# [Exercise instructions]
Which lines run from the one containing "You are a computer-use agent. The" to the end of the records? Write them out exactly, both ends included, and nothing else.

# [Extracted information]
________
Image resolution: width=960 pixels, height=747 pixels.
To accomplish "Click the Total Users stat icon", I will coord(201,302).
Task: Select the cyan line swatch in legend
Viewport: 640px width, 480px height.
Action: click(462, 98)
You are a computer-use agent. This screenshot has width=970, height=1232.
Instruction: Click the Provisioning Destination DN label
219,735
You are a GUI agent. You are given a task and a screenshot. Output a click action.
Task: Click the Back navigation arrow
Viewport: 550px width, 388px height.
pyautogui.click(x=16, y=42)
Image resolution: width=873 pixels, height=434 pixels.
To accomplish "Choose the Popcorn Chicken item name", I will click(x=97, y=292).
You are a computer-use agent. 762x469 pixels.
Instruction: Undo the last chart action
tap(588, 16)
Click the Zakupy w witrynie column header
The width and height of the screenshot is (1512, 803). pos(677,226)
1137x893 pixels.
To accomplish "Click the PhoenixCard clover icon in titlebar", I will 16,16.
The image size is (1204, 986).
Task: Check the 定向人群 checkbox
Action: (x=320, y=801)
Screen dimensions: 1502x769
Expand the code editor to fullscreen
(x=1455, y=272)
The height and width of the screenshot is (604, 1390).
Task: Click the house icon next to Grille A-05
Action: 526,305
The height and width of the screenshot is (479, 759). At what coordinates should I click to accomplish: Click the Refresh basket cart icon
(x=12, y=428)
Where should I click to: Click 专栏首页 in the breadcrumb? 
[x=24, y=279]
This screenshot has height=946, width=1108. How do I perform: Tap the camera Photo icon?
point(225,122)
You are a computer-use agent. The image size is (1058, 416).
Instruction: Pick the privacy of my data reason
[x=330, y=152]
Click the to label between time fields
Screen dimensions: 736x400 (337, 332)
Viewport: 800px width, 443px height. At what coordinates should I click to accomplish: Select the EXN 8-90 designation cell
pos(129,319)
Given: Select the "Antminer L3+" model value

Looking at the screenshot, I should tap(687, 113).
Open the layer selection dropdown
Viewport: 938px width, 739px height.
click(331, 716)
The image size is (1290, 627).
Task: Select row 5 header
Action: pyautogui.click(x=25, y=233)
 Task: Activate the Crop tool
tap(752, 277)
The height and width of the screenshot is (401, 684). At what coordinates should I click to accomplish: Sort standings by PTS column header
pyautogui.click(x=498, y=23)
________
# [Solution for this task]
You are a computer-use agent. The image size is (1058, 416).
Instruction: Pick the privacy of my data reason
[x=330, y=152]
Click the to label between time fields
Screen dimensions: 736x400 (337, 332)
Viewport: 800px width, 443px height. At what coordinates should I click to accomplish: Select the EXN 8-90 designation cell
pos(129,319)
Given: Select the "Antminer L3+" model value

Looking at the screenshot, I should tap(687, 113).
Open the layer selection dropdown
Viewport: 938px width, 739px height.
click(331, 716)
The image size is (1290, 627).
Task: Select row 5 header
Action: pyautogui.click(x=25, y=233)
 Task: Activate the Crop tool
tap(752, 277)
The height and width of the screenshot is (401, 684). At what coordinates should I click to accomplish: Sort standings by PTS column header
pyautogui.click(x=498, y=23)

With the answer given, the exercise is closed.